- **EXTRAIT DU TEXTE**
Jerry Lewis, le fou du roi Cinéma
« Make film. Shoot anything. (…) There is no have to. Just do. And show it to somebody. If it is an audience of one, do and show, and then try it again… »1. C’est ainsi que Jerry Lewis, « l’idiot burlesque », pionnier de la comédie et du cinéma, héritier de Chaplin, Stan Laurel et Buster Keaton, s’exprime dans le prologue de son livre The Total Film-Maker.
Fils d’artistes de music-hall, dont la carrière commence sur les planches quand il n’a que 5 ans, Jerry Lewis connaît tôt le succès par le duo comique qu’il forme avec Dean Martin au milieu des années 1940. Le beau gosse séducteur et le crétin gaffeur jouent dans les clubs et à la télévision naissante. Le succès est vite au rendez-vous et le cinéma les exploite jusqu’à épuisement le temps de 16 films, dont les meilleurs (Artists and Models, Hollywood or Bust, entre autres) ont été tournés par Frank Tashlin. Mentor de Lewis, Tashlin devine son talent d’acteur/auteur, l’accompagne ensuite dans sa carrière en solo (Rock-a-Bye Baby, It’$ Only Money, The Disorderly Orderly, etc.) et le fait participer à l’écriture et aux aspects techniques de la réalisation. En 1960, Lewis écrit, réalise, produit et joue dans The Bellboy, film dans lequel il n’y a pas vraiment d’intrigue, où son personnage enchaîne les gags et les mésaventures et ne parle qu’à la fin ! C’est le début de la carrière de Lewis en tant que cinéaste novateur et expérimentateur, qui va pousser à l’extrême les règles traditionnelles de la fiction, jusqu’au paroxysme. Pour The Ladies Man, il fait construire un immense plateau sur deux salles de tournage. Dans ce huis clos, il exploite toutes les possibilités narratives et techniques de temps, d’espace, de son et de couleur, jusqu’à montrer les coulisses du film et le studio qui contient la maison. Ses personnages évoluent aussi et s’affranchissent de l’image du jeune adulte resté enfant lorsqu’il était aux côtés de Dean Martin. Ses héros se libèrent définitivement des conventions, se complexifient et, tout en caricaturant émotions et gestes, symbolisent l’incapacité de s’adapter à la société réelle et créent un malaise chez le spectateur.

- **DONNÉES FOURNIES**
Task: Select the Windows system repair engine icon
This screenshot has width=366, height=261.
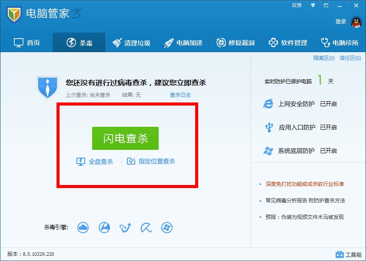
...
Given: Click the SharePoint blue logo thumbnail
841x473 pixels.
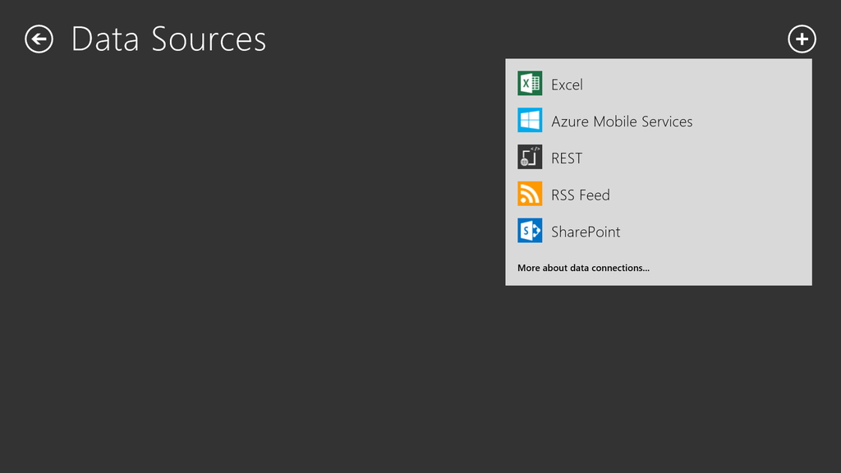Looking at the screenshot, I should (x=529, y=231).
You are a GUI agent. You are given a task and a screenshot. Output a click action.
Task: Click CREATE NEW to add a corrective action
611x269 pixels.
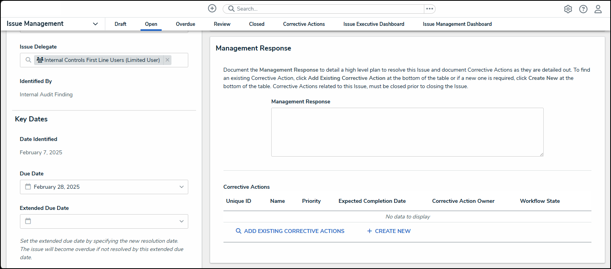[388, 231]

- **CONSIGNES À SUIVRE**
Recopiez le passage du texte sur Jerry Lewis qui va de « Jerry Lewis, le » jusqu'à « The Total Film-Maker. », en substituant « précurseur » à « pionnier ». Les données n'ont aucun rapport avec le texte sur Jerry Lewis.

- **RÉPONSE À L'EXERCICE**
Jerry Lewis, le fou du roi Cinéma
« Make film. Shoot anything. (…) There is no have to. Just do. And show it to somebody. If it is an audience of one, do and show, and then try it again… »1. C’est ainsi que Jerry Lewis, « l’idiot burlesque », précurseur de la comédie et du cinéma, héritier de Chaplin, Stan Laurel et Buster Keaton, s’exprime dans le prologue de son livre The Total Film-Maker.